Trace (31/12/2015)

Quelques jours avant le début des vacances scolaires, les Archives de Paris ont fourni une première réponse à la question laissée ouverte par la précédente chronique. A plusieurs reprises, des archivistes sont venus trier et conditionner les textes et objets déposés au pied du Bataclan depuis le 13 novembre. C’est, pour partie, à leur action que je dois d’avoir récupéré l’usage du trottoir.

Moi comme beaucoup d’autres. Le 11ème arrondissement comptait près de 150 000 habitants au dernier recensement.

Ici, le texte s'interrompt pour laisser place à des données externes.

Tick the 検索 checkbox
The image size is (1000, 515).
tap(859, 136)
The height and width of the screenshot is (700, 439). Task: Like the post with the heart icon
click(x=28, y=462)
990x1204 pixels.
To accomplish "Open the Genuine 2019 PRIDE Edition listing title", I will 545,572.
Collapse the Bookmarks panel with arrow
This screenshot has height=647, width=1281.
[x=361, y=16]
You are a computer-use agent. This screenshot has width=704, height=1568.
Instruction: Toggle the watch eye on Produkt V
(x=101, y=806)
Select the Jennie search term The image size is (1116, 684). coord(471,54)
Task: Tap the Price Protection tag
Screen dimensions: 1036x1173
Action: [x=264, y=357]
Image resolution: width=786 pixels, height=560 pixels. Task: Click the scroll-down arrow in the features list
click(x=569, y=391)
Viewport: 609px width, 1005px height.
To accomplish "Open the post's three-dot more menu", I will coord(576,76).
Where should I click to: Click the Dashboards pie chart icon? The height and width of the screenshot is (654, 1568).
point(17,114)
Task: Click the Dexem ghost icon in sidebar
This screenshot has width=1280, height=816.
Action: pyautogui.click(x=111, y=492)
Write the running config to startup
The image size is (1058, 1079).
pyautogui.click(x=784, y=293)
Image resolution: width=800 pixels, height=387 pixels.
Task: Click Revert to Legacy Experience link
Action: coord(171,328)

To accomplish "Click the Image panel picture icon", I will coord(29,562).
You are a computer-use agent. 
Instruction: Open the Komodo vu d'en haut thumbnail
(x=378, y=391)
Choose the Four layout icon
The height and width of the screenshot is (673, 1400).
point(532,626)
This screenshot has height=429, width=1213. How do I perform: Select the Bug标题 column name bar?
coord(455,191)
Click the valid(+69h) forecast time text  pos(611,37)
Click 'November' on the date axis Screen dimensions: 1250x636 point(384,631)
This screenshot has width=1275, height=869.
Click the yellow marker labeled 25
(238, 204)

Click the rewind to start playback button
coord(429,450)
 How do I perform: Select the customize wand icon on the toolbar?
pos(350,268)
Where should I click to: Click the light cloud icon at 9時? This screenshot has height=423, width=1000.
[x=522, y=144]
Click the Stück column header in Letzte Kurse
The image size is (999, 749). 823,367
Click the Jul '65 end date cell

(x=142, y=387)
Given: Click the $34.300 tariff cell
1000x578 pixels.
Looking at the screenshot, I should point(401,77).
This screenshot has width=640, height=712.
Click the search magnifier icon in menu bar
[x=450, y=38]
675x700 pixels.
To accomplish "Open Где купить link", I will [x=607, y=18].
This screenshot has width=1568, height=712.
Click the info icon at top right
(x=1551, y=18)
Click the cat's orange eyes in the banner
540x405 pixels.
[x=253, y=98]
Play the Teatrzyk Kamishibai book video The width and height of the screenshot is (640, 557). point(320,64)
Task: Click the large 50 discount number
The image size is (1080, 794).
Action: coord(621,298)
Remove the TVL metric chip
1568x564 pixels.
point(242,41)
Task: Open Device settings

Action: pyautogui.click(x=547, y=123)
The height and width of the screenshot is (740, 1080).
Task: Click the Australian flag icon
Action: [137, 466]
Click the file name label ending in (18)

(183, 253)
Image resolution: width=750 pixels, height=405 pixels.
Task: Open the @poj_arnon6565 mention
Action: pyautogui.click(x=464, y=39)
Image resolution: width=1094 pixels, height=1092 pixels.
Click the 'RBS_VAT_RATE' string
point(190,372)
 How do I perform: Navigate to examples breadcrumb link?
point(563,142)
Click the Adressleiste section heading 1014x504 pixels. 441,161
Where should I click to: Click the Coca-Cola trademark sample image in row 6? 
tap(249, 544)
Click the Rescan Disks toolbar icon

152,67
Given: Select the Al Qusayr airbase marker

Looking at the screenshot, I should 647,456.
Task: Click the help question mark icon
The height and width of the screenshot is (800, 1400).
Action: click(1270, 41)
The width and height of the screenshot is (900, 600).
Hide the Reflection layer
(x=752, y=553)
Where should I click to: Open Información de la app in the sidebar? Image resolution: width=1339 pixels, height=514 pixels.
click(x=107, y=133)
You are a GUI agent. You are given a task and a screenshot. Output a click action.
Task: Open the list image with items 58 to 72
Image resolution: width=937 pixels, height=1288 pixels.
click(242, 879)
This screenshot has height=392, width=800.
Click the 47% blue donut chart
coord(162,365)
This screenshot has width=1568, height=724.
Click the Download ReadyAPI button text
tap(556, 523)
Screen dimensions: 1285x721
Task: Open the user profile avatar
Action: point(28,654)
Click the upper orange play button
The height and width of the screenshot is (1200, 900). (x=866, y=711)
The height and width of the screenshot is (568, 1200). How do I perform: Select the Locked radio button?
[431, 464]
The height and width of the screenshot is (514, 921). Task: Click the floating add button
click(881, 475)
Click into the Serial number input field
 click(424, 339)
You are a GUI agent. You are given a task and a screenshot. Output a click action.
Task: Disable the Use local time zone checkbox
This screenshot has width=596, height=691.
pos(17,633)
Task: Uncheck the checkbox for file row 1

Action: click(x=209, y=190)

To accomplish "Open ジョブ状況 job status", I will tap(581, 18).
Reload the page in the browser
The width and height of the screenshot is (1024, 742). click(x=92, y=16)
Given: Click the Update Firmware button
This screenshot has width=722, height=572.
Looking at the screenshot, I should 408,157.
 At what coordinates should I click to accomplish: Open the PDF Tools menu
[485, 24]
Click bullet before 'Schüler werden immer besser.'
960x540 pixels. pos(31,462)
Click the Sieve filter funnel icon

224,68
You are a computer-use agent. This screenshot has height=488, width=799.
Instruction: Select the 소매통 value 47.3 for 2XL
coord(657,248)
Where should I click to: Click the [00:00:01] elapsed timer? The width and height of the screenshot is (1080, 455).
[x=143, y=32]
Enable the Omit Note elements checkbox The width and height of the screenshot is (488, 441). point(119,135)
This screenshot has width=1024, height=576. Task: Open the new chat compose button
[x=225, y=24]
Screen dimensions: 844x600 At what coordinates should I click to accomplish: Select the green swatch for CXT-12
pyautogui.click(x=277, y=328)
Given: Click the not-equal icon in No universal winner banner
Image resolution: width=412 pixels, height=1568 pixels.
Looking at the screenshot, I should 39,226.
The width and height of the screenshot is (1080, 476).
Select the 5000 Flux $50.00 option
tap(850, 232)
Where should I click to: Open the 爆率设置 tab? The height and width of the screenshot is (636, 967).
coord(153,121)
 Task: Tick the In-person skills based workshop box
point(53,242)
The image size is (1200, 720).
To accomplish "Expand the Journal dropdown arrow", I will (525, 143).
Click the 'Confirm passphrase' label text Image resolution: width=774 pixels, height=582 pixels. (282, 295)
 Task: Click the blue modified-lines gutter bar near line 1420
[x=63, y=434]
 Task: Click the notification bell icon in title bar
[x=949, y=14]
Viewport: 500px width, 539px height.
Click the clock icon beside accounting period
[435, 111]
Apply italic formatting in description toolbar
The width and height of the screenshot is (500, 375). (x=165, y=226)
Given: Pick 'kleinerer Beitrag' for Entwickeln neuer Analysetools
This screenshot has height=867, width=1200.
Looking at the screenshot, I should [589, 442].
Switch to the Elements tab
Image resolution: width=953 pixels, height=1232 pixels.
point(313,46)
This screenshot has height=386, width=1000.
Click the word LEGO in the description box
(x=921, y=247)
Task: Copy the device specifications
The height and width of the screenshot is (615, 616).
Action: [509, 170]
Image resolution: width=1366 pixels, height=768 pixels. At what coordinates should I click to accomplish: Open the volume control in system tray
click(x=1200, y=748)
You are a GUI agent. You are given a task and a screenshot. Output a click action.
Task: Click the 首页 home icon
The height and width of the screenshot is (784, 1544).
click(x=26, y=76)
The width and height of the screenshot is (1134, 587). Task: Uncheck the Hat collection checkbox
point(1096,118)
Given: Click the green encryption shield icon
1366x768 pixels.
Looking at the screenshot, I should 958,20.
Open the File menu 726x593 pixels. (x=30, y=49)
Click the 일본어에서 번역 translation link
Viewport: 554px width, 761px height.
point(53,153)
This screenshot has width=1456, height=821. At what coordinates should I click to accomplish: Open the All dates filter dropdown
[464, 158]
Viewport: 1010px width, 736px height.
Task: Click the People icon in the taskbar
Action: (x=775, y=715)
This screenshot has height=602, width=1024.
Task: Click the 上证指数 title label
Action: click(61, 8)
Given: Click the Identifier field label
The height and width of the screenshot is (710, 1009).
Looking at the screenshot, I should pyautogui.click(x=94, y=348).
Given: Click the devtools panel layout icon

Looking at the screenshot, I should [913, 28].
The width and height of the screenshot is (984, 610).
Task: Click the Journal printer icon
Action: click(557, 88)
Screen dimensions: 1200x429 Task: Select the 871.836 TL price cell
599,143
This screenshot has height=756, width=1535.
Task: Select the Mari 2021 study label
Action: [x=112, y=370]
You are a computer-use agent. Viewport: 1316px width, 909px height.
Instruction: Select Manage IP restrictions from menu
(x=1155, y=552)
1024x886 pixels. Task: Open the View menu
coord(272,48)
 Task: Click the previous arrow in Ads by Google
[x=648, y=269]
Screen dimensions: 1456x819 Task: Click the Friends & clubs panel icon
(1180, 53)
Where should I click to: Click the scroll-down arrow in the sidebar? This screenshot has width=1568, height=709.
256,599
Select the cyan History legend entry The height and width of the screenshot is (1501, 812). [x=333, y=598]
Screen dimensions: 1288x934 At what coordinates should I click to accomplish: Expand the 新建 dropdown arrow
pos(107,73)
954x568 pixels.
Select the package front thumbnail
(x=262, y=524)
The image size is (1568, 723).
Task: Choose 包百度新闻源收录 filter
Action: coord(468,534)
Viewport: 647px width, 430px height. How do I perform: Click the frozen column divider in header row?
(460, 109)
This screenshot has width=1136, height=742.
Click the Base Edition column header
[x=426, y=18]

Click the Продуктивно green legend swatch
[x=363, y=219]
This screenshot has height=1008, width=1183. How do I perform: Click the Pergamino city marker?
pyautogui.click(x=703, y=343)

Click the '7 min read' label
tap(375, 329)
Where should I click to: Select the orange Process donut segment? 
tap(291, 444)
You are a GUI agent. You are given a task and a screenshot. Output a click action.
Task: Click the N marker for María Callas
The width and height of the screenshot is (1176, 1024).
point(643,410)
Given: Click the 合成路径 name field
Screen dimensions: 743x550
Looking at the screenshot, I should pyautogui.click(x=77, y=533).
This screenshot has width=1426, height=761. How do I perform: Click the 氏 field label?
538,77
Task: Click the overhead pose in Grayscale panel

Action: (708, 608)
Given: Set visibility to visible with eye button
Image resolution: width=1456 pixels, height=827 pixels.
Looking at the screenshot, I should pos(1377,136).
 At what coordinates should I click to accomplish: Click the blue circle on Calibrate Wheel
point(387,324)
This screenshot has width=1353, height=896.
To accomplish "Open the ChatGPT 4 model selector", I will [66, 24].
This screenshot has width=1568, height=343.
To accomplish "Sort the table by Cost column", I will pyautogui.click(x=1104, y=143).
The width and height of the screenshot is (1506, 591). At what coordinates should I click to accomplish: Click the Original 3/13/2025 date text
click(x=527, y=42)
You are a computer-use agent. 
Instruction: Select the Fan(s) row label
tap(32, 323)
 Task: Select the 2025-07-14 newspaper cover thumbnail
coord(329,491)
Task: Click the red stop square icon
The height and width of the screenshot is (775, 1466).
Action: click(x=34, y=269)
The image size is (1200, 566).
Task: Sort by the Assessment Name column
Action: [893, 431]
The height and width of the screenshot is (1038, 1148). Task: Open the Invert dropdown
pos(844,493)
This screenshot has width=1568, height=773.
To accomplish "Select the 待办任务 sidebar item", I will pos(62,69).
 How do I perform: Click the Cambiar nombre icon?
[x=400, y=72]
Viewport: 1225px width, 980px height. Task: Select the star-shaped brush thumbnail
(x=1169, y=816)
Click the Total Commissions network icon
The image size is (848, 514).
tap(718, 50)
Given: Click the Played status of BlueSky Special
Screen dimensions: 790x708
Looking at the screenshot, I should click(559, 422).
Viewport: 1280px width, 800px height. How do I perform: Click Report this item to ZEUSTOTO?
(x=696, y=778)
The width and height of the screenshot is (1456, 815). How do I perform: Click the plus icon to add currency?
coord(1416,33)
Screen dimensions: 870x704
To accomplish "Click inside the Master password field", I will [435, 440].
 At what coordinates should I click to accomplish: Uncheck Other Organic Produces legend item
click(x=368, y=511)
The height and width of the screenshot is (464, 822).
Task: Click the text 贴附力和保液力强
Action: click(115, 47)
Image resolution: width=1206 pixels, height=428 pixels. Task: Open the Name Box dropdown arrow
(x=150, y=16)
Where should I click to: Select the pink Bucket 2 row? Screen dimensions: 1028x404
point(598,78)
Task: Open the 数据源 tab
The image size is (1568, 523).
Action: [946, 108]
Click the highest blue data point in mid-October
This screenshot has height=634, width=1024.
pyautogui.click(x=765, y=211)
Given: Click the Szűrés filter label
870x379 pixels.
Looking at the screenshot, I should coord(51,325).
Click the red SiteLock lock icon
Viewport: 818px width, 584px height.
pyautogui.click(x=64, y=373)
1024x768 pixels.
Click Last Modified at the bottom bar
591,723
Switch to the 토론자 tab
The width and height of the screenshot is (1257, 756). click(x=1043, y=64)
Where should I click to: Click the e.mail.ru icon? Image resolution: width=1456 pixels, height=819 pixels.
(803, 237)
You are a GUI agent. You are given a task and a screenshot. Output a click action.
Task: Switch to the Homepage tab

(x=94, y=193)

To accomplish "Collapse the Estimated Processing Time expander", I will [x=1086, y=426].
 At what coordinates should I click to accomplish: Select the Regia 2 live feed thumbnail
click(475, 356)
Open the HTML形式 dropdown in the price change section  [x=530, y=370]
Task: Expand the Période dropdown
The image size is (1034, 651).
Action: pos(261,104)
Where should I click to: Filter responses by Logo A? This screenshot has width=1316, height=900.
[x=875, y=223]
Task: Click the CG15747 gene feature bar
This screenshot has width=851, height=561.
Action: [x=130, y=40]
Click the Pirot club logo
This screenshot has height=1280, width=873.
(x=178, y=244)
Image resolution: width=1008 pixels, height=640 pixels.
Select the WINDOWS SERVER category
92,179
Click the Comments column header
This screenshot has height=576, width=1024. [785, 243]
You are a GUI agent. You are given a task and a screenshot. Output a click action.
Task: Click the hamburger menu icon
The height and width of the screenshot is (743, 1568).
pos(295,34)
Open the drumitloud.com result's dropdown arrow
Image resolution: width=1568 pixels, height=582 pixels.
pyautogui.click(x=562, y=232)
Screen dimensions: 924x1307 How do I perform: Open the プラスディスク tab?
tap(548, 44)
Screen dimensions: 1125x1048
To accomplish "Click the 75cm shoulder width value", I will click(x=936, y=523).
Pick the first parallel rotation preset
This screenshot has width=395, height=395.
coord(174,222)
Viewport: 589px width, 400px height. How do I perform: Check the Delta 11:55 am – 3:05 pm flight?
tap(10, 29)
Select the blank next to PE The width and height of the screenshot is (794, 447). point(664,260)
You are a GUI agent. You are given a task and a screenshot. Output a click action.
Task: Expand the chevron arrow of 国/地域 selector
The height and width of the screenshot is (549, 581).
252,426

Sur le trottoir du Bataclan, des barrières métalliques demeurent pour éviter que les gens ne s’approchent trop près. Dessus est accroché la lettre officielle rédigée par la Mairie du 11ème afin d’expliquer ce que sont devenus les hommages.

Une trace a remplacé les traces. L’observation répétée, conduite depuis le 26 décembre, indique que les visiteurs lisent avec autant de sérieux et de recueillement ce courrier municipal que les mots et messages qui continuent à être déposés sur le trottoir d’en face, le long du square du boulevard Richard Lenoir. Ici un discours sur le devenir des traces devient lui-même une trace que quelque chose a eu lieu.